Key Environment Variables
DX_PIPELINE_MODE — marks a pipeline run (enables pipeline-only behaviors).
targetRepo param — empty for single-repo direct mode, set by the hub for fan-out.
See the Cross-Repo page for the full model.
Hub vs Consumer
The hub owns shared infrastructure. Consumers are lightweight, relying on the hub for AWS resources.

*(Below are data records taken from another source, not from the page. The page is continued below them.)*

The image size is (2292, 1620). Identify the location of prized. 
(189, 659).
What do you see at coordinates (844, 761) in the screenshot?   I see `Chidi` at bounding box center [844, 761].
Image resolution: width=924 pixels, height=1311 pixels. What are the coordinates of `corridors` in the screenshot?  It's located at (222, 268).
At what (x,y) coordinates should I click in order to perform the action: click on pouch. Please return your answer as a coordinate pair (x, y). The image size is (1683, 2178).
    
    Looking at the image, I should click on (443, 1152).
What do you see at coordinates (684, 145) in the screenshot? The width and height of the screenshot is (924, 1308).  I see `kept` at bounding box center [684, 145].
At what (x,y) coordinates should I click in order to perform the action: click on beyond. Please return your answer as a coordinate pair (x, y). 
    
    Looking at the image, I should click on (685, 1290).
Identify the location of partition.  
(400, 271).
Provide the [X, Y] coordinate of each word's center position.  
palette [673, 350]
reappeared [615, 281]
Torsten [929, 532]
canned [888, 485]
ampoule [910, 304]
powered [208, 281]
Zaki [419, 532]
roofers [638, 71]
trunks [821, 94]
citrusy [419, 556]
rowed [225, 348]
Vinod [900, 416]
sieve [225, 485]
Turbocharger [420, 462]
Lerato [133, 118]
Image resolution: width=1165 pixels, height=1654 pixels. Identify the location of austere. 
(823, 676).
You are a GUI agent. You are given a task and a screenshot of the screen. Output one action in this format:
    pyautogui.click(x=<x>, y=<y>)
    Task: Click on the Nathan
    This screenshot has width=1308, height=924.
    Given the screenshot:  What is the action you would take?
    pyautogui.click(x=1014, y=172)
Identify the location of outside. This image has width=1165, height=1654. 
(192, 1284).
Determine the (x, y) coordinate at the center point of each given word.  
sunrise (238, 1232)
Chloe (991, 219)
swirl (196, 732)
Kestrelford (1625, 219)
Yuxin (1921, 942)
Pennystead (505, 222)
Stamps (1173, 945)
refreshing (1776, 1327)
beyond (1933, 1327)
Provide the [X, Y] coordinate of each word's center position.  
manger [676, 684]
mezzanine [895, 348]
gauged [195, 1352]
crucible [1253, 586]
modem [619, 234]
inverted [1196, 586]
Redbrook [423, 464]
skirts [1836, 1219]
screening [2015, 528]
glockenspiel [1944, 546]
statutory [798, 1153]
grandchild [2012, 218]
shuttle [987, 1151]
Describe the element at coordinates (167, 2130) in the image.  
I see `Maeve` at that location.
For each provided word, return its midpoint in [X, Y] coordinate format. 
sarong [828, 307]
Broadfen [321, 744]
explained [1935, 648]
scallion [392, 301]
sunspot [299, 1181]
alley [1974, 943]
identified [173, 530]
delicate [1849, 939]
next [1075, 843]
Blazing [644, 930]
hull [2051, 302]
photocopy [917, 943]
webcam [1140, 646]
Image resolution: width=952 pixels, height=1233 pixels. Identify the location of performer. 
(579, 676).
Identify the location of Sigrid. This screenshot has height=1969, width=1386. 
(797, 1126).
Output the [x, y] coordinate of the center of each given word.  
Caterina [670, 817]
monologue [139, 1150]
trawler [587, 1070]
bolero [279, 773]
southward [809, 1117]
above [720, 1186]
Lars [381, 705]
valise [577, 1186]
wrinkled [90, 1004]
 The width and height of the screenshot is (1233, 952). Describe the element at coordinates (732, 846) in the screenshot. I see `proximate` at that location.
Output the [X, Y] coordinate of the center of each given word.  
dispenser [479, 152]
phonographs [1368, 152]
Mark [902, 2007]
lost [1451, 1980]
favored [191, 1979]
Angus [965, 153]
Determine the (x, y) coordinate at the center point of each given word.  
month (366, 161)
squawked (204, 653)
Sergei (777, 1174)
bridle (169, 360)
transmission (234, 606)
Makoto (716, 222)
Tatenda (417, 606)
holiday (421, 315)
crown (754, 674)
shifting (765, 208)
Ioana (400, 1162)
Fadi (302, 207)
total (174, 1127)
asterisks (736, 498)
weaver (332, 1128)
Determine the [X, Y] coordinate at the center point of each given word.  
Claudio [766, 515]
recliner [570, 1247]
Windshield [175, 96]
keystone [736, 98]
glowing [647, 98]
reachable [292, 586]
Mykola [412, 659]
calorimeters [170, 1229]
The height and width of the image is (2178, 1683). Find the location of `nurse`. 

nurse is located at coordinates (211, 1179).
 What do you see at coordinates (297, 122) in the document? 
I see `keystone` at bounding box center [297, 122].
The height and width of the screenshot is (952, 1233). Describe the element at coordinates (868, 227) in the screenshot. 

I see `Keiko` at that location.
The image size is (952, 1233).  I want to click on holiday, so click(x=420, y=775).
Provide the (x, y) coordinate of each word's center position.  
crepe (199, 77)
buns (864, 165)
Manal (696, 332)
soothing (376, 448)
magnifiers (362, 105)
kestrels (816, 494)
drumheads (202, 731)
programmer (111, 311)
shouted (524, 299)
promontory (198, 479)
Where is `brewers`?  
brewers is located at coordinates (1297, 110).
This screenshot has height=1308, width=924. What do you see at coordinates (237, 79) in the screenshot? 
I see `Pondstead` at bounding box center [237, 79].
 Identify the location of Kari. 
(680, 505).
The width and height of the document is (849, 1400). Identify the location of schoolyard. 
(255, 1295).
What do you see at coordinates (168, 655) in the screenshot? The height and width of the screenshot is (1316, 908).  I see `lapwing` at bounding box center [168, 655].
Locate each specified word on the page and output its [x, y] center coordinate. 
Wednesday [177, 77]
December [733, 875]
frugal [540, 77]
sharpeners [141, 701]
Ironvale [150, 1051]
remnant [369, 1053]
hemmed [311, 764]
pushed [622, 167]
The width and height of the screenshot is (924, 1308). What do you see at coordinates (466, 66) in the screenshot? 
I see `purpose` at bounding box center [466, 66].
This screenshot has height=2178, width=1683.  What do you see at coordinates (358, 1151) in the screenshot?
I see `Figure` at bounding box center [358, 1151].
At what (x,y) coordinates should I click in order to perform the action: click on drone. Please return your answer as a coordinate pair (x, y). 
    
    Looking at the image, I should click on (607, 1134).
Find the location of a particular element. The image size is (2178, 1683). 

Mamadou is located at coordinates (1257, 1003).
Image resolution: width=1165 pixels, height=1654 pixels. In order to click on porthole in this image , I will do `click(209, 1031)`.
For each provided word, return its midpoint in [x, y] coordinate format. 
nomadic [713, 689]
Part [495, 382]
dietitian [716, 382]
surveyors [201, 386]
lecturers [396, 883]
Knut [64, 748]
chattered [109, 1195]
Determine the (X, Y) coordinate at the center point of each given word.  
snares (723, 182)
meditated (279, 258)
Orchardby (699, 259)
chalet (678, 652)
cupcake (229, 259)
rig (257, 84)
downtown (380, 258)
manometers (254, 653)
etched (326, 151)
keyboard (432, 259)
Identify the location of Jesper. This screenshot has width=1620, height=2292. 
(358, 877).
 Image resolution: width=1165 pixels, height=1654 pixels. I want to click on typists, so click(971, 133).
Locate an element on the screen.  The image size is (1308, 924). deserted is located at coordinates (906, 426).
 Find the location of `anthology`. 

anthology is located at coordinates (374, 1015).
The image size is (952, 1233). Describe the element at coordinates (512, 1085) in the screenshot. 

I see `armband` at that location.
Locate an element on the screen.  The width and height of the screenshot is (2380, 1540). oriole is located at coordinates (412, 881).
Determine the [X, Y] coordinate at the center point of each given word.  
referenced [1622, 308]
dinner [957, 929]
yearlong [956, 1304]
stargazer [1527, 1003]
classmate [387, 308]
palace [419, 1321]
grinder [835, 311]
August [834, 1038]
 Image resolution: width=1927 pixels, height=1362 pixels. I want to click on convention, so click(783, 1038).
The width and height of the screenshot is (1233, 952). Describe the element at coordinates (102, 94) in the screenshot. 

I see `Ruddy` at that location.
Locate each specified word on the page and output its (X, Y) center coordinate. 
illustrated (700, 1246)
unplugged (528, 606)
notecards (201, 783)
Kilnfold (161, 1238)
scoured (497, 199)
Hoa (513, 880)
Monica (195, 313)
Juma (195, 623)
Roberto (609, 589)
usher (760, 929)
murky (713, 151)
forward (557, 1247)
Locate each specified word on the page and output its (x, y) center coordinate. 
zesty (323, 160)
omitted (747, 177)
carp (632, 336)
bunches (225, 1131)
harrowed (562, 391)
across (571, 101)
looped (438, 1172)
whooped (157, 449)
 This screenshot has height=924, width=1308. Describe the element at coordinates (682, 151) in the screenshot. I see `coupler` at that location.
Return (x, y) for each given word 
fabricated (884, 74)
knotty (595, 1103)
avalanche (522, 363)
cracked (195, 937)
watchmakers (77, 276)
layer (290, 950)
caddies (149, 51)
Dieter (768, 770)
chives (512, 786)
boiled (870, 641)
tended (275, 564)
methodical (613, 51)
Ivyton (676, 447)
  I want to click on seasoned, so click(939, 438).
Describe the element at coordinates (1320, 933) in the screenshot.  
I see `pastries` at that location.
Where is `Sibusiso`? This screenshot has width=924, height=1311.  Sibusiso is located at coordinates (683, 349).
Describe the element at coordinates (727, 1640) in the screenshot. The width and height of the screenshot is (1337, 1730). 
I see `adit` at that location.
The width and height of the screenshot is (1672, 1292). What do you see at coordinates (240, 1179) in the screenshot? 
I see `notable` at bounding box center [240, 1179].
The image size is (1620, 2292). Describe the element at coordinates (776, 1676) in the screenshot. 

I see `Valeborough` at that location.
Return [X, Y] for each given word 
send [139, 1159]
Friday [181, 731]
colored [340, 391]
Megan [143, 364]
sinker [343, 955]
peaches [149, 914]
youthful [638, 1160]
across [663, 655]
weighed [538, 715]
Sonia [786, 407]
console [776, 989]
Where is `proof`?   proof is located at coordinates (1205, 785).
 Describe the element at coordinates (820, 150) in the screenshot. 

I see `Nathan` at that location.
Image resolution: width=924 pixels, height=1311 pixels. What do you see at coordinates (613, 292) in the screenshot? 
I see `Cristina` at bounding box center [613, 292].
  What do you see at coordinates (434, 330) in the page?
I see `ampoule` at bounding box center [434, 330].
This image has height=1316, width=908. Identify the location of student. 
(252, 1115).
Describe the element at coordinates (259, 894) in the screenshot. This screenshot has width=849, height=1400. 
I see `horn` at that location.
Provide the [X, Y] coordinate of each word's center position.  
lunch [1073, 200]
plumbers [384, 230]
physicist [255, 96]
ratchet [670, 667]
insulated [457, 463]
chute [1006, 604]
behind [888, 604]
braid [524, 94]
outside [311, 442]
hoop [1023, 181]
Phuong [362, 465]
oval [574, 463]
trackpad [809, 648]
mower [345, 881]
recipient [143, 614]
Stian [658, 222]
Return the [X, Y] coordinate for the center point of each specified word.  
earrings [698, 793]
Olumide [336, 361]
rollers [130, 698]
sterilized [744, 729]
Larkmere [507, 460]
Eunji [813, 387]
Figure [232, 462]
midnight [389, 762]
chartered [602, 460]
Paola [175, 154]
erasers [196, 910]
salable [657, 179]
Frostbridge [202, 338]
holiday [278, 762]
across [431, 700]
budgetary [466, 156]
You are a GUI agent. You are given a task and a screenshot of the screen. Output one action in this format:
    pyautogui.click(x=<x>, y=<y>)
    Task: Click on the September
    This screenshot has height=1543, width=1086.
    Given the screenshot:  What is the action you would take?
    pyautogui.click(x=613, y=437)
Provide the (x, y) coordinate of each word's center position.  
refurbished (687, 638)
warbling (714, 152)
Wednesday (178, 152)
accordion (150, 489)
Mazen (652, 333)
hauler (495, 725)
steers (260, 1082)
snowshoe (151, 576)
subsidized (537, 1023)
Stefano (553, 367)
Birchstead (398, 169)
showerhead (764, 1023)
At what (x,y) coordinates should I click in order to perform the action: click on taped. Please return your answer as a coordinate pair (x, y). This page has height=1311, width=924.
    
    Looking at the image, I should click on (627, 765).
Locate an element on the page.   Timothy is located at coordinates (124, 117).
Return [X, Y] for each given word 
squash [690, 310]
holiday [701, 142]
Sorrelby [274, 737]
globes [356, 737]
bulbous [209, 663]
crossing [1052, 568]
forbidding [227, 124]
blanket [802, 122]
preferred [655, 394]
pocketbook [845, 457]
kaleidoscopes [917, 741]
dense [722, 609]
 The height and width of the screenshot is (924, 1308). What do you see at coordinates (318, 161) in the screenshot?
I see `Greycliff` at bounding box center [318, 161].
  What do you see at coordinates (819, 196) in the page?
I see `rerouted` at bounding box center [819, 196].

| Capability | Hub | Consumer |
|---|---|---|
| AWS resources | Creates and owns | Uses hub’s |
| Pipelines | 11 (all agents) | 6 (PR Review, PR Answer, Eval, DevAgent, BugFix, DoD-Fix) |
| WI hooks | Creates (tag-filtered) | N/A |
| PR Answer hook | Creates (repo-scoped) | Creates (points to hub’s Lambda) |
| Lambda deployment | /auto-deploy | Skipped |
| CloudWatch alarms | /auto-alarms | Skipped |
| Cross-repo delegation | Sends to consumers | Receives from hub |
Safety & Governance
Multiple layers of protection keep autonomous agents in check -- no runaway execution, no surprise bills.
Rate Limiting
Max 20-30 runs per day per agent type. Prevents runaway execution from webhook storms or misconfigured triggers.
Token Budget
Monthly cap with three states: normal (full execution) → suggest-only (analysis only, no code changes) → halted (all agents stopped).
Deduplication
1-hour DynamoDB TTL. Duplicate webhook events are silently dropped — no double-processing, no wasted tokens.
Decision Journal
Every agent decision logged with reasoning, evidence, and outcome. Full audit trail for every autonomous action.
Execution Bundles in S3
Every pipeline run saves its full execution context (specs, diffs, decisions) to S3 with 90-day retention.
CloudWatch Alarms
DLQ depth, Lambda errors, and throttle alarms. SNS notifications to the team when thresholds are breached.
Human Control
Interactive mode for debugging, policy gates that restrict what each agent role can do, and tag-based activation — no agent runs unless explicitly triggered.
Pipeline Agent
pipeline-agent.js -- the universal runner that powers all 11 agents using the Claude Agent SDK.
Streaming Execution
Uses includePartialMessages for real-time streaming. Agent output visible in pipeline logs as it happens.
60s Heartbeat
Sends periodic heartbeat messages to keep ADO pipeline alive during long-running agent operations.
Configurable
MAX_TURNS, TIMEOUT_MINUTES, ALLOWED_TOOLS, CLAUDE_MODEL — each agent pipeline sets its own parameters.
Plugin Discovery
Reads PLUGIN_BASE_DIR to discover and load dx-core, dx-aem, and dx-automation plugins at runtime.
Skill Dispatch
Each pipeline invokes a specific skill command. The runner translates pipeline variables into the correct /dx-* invocation.
Graceful Shutdown
On timeout or error, the agent writes a summary of progress and posts partial results back to ADO before exiting.
Operations & Monitoring
Four skills for monitoring, diagnosing, evaluating, and testing the automation layer.
/auto-status
Live dashboard: DLQ depth, token budget remaining, rate limit counters, Lambda invocation metrics, and pipeline run history.
/auto-doctor
Health check: file integrity, pipeline configuration, Lambda state, webhook connectivity, DynamoDB table status.
/auto-eval
Quality evaluation: runs agents against known test cases and scores output quality, accuracy, and adherence to standards.
/auto-test
Dry-run against real data: executes the full agent flow without making changes, validates routing and pre-flight checks.